▸ What to work on: Please set down, unchanged, each line from the one with "Instruction: Open the" to the final line of the data below, both included. Drop the pictures.

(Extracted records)
———

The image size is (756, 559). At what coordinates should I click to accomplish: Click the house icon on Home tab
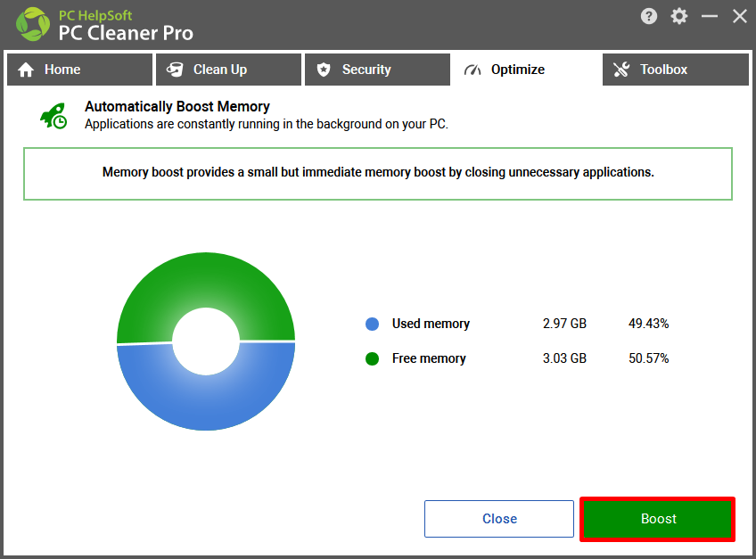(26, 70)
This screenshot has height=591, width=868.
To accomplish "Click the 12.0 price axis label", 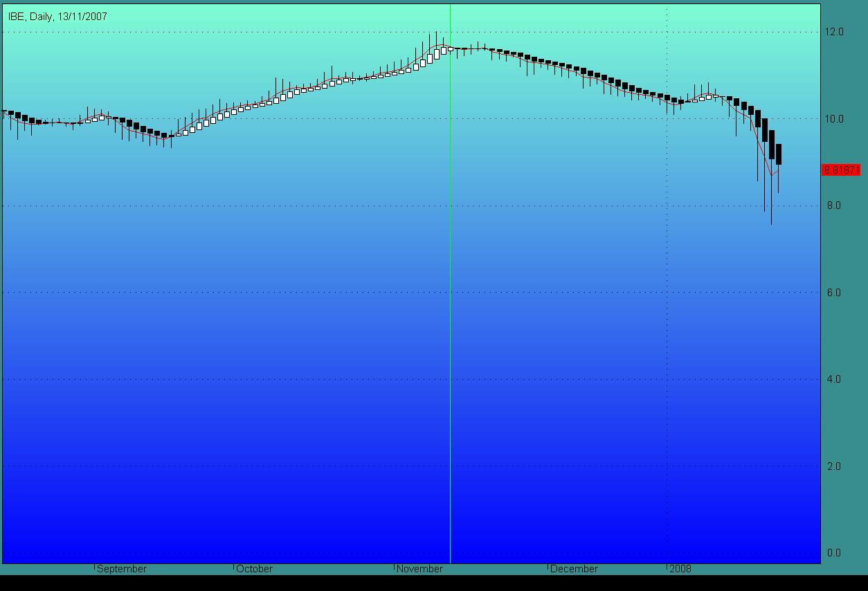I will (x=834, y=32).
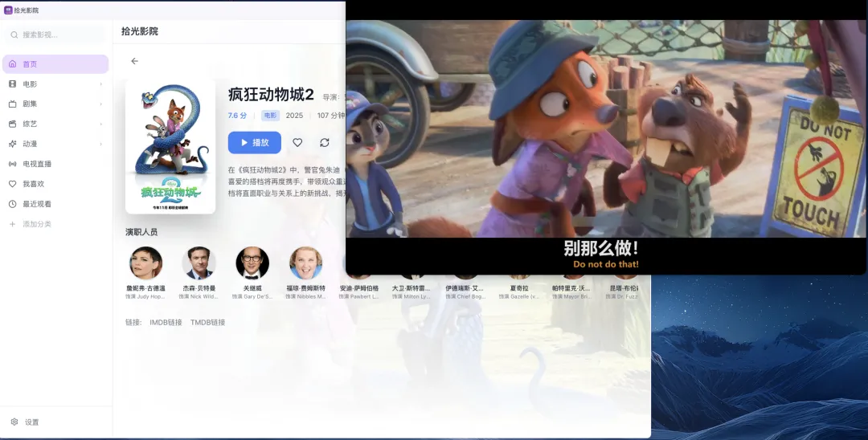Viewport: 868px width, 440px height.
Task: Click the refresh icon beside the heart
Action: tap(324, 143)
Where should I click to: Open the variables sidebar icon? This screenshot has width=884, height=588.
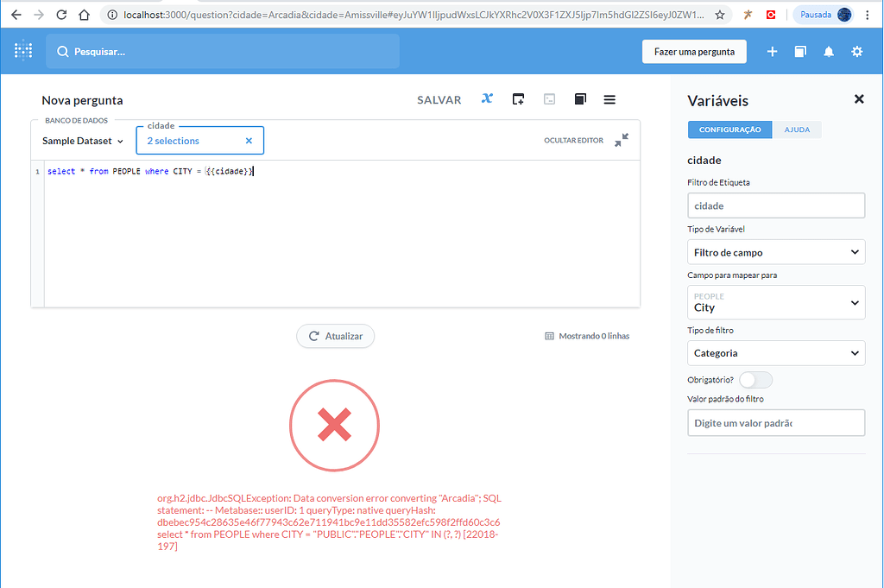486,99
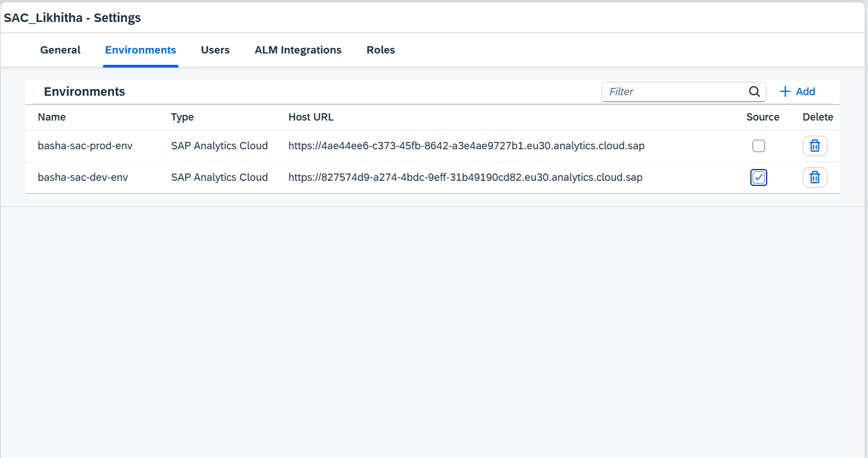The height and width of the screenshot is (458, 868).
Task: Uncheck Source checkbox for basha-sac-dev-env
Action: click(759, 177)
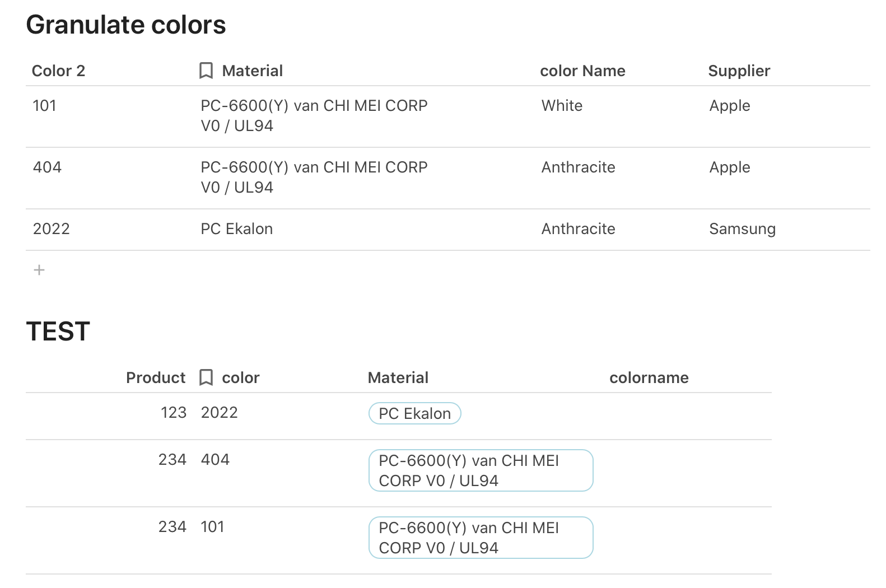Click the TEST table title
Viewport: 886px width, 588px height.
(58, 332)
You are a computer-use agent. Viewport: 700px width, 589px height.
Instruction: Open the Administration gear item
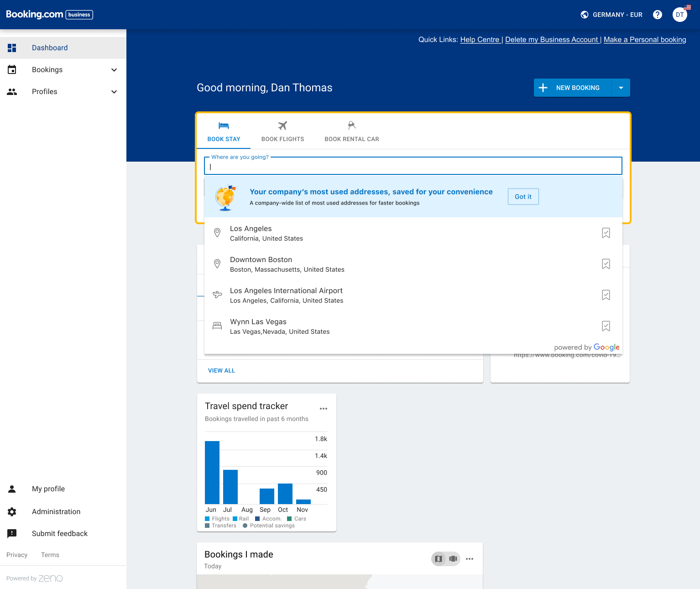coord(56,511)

———

▸ Solution for this task:
Instruction: Open the Administration gear item
coord(56,511)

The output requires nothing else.